New York Times reviewer Marilyn Stasio called the Cuddy books “a conspicuously well-written detective series” and praised Mr. Healy’s “mousetrap timing and tight plotting.” Along with those books, he published three legal thrillers featuring lawyer Mairead O’Clare under the pen name Terry Devane. Mr. Healy’s books have been translated into several languages.
His marriage to Bonnie M. Tisler ended in divorce.
Like many mystery writers, Balzo met Mr. Healy at a conference. “I said, ‘Oh, I’m reading one of your books,’ ” she recalled in an interview, “and he looked at me and said, ‘But did you buy it?’ ” (She hadn’t. It was a library book.)
Living with Mr. Healy, “every day was a learning experience,” she said. “He couldn’t stop teaching.” Or researching. Mr. Healy marked up newspapers with a red Flair pen, clipping potential ideas for stories and plots and filing them for future use.
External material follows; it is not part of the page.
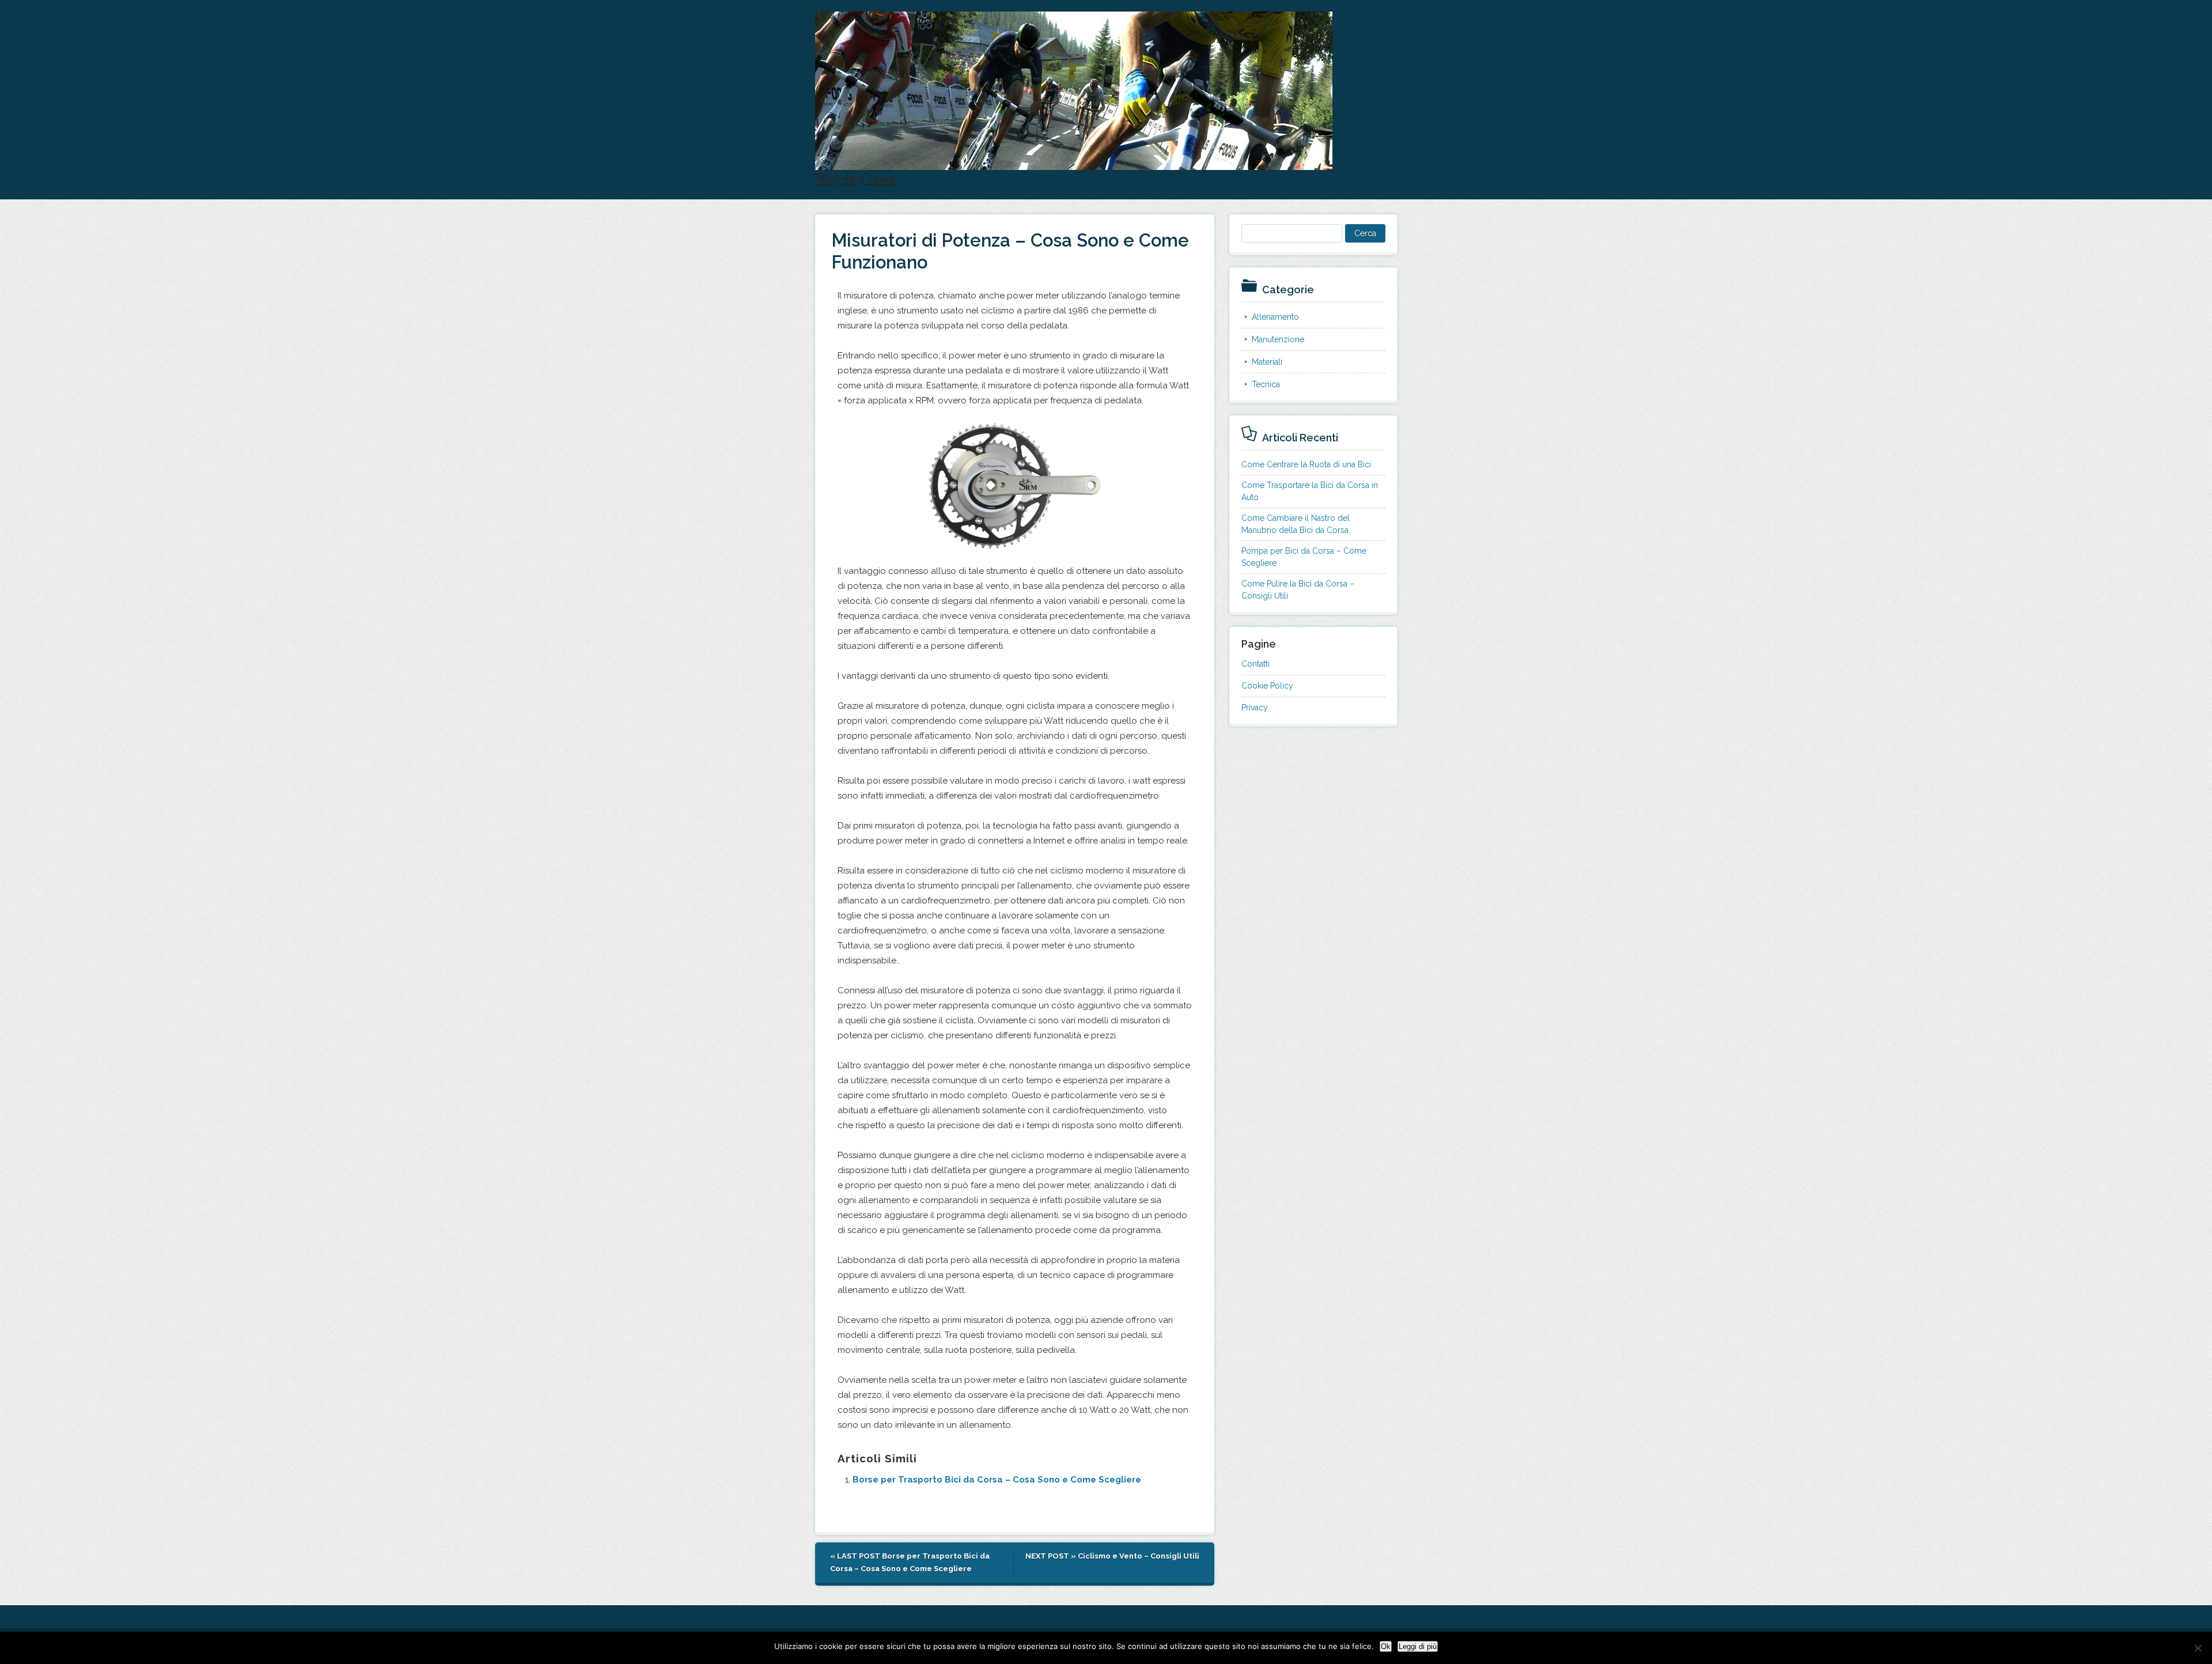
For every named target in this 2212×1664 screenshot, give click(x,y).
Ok (1386, 1646)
As a writer “he was a master stylist,” Balzo said. “He would edit and re-edit. He would rewrite and go through a manuscript at least 20 times.”
In addition to Balzo, Mr. Healy leaves a sister, Patricia Pinches. A memorial gathering will be held at 4 p.m. on Jan. 10 in the Lauderdale Tennis Club in Fort Lauderdale, Fla.
At conferences and at home, Mr. Healy “was always the life of the party,” Balzo said. “He really, really enjoyed entertaining.”
Beneath the kindness and gregariousness, though, Mr. Healy struggled with clinical depression that had been debilitating in the past, and which surfaced powerfully in late spring this year.
“I’ve never seen anything like it,” said Balzo, who added that Mr. Healy used to say: “When you’re fully depressed, you look in the mirror and you don’t see yourself. You see depression leering back saying, ‘I’ve got you.’ ”
“I’ve been doing a lot of thinking and I’ve come to the realization that this wasn’t about Jerry leaving me or leaving all of us,” she said. “This was about Jerry finding his peace.”